Interpretation: The GSEA reveals a mixed set of biological pathways enriched in the LumB-G3 cluster. Consistent with the more aggressive nature of Luminal B subtypes compared to Luminal A and their high histological grade (G3), pathways associated with cell cycle progression and proliferation, such as HALLMARK_E2F_TARGETS, HALLMARK_G2M_CHECKPOINT, and HALLMARK_MYC_TARGETS, are significantly positively enriched (upregulated). Metabolic pathways like HALLMARK_OXIDATIVE_PHOSPHORYLATION and HALLMARK_UNFOLDED_PROTEIN_RESPONSE, as well as HALLMARK_DNA_REPAIR, are also positively enriched. As expected for a Luminal subtype, HALLMARK_ESTROGEN_RESPONSE (Early and Late) are positively enriched.

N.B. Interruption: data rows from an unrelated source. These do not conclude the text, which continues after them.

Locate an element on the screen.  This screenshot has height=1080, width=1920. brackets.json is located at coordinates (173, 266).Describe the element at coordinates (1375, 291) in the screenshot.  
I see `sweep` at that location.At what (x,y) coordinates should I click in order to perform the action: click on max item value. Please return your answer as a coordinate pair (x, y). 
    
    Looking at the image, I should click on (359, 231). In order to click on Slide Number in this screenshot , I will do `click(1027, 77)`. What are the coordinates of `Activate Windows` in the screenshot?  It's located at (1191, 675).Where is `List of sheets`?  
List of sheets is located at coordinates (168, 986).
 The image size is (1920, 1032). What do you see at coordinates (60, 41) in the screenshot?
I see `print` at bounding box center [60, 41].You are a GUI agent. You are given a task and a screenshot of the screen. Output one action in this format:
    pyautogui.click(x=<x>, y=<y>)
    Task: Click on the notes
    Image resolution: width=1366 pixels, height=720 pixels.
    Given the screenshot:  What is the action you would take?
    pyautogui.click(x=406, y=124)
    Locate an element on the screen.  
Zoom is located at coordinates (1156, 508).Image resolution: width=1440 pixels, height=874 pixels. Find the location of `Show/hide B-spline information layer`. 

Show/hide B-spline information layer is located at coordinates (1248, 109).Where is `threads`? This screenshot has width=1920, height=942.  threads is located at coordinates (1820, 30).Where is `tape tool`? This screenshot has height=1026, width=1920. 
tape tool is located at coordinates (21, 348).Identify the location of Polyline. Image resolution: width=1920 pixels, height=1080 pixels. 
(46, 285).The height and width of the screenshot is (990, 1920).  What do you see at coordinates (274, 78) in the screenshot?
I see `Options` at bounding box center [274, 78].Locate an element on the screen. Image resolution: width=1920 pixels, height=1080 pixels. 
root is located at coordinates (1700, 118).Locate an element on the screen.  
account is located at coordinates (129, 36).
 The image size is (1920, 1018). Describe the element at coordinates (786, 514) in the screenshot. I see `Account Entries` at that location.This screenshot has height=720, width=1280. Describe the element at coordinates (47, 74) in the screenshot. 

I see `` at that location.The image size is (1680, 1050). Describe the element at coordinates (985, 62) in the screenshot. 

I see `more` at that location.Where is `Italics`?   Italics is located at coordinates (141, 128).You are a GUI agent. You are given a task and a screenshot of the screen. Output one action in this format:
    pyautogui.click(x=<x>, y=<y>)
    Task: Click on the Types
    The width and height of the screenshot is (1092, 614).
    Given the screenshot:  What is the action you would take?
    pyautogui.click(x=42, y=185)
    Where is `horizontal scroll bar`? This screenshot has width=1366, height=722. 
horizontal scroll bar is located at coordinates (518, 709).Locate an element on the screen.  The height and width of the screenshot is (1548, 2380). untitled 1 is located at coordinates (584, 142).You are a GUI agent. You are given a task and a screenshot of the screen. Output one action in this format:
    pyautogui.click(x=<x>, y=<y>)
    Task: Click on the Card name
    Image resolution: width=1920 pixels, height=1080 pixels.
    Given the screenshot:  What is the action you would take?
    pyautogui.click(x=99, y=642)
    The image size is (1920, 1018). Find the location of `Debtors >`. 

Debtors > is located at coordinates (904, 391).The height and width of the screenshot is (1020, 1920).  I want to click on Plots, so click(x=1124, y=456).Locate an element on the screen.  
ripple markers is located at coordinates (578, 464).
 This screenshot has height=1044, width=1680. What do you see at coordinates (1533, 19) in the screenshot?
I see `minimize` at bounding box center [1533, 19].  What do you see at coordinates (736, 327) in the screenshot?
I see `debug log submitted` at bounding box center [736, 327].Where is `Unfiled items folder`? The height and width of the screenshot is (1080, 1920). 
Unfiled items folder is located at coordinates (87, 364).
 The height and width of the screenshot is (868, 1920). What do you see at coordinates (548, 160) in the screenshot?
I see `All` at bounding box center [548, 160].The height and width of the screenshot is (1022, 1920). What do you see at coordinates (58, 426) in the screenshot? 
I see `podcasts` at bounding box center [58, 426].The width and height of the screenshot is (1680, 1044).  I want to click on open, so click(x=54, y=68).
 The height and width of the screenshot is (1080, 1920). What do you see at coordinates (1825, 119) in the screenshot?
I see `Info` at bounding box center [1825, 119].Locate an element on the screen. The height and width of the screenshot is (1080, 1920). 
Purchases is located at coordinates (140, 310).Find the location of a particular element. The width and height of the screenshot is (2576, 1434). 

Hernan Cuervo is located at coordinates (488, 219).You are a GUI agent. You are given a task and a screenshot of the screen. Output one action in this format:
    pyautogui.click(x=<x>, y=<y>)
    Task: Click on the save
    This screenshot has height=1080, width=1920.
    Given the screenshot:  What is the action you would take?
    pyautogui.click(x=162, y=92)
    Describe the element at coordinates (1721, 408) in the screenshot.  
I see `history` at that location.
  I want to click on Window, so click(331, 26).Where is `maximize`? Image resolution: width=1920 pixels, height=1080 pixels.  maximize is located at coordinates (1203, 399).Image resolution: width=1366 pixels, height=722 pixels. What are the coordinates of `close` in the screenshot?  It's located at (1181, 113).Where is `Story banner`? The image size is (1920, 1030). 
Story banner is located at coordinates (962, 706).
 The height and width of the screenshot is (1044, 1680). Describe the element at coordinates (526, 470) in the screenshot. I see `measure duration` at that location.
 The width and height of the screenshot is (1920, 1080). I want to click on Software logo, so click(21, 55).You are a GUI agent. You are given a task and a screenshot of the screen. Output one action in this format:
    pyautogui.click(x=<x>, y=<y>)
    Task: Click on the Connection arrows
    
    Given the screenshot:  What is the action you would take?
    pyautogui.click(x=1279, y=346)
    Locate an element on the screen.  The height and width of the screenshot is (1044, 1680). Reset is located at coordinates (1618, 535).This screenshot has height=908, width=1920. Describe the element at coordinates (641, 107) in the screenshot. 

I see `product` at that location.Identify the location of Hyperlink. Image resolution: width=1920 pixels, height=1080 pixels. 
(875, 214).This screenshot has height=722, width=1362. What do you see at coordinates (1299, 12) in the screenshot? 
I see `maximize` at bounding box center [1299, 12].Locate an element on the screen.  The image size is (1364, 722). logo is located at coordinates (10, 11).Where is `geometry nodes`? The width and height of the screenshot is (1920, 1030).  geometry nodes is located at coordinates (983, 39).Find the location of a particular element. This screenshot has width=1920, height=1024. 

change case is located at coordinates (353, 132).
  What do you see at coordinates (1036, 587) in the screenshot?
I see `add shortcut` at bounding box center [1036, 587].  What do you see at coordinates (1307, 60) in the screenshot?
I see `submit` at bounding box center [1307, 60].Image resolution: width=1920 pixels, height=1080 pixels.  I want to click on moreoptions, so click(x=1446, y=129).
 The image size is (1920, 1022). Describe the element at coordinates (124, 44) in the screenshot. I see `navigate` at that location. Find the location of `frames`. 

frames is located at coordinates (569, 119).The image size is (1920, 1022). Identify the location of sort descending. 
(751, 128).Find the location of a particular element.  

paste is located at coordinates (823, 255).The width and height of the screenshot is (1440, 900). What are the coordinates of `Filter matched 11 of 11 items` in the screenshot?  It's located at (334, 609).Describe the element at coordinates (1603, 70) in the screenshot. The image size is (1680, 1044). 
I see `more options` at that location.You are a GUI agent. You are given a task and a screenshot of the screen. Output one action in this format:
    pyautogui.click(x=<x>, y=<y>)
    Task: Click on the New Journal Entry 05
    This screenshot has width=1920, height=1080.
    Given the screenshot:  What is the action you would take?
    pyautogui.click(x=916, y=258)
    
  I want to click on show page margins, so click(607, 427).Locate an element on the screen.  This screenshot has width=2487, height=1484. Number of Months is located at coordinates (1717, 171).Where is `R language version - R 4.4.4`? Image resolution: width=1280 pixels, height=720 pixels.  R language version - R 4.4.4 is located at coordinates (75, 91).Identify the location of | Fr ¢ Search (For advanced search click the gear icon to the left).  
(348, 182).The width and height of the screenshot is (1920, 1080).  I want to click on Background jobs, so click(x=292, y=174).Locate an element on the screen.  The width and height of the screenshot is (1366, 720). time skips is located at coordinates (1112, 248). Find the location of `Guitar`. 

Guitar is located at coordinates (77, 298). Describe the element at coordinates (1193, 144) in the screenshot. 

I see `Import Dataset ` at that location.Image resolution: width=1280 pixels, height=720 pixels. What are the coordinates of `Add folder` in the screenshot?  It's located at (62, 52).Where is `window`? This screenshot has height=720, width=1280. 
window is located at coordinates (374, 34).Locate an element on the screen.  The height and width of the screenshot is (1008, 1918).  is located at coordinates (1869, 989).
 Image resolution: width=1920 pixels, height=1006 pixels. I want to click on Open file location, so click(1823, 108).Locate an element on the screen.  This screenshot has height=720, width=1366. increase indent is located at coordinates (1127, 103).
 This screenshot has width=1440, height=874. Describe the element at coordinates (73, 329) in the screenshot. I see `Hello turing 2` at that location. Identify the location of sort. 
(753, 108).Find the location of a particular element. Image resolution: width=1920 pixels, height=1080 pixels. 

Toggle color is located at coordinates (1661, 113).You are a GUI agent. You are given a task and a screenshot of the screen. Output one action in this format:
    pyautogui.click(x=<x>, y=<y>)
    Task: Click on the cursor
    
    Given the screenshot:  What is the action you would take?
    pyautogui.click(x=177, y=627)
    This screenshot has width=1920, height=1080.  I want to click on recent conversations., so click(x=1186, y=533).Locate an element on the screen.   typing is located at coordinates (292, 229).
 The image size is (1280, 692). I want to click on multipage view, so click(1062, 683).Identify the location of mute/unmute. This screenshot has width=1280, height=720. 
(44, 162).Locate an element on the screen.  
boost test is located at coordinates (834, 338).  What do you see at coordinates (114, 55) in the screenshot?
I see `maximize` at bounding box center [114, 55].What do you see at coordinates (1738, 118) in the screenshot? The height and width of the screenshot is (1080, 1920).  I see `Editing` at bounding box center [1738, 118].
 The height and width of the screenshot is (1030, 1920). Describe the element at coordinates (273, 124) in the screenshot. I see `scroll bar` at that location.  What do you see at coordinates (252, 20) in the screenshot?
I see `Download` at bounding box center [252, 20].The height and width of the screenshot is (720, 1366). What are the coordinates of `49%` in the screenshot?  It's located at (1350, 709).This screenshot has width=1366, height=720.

In contrast, several pathways commonly associated with more aggressive or treatment-resistant subtypes (like Basal-like) are significantly negatively enriched (downregulated) in the LumB-G3 cluster. These include processes related to epithelial-mesenchymal transition (HALLMARK_EPITHELIAL_MESENCHYMAL_TRANSITION), immune and inflammatory responses (HALLMARK_ALLOGRAFT_REJECTION, HALLMARK_INFLAMMATORY_RESPONSE, HALLMARK_TNFA_SIGNALING_VIA_NFKB, HALLMARK_IL2_STAT5_SIGNALING, HALLMARK_IL6_JAK_STAT3_SIGNALING, HALLMARK_COMPLEMENT), KRAS signaling (HALLMARK_KRAS_SIGNALING_UP), cell adhesion (HALLMARK_APICAL_JUNCTION), and various developmental/signaling pathways (HALLMARK_TGF_BETA_SIGNALING, HALLMARK_HEDGEHOG_SIGNALING, HALLMARK_WNT_BETA_CATENIN_SIGNALING, HALLMARK_NOTCH_SIGNALING). This suggests that while proliferative activity is high in LumB-G3, features related to immune infiltration, mesenchymal characteristics, and specific oncogenic signaling cascades are relatively less prominent compared to other subtypes in the cohort. The majority of the displayed enrichments are highly statistically significant, indicated by the predominantly green/yellow bubble colors reflecting very low FDR q-values.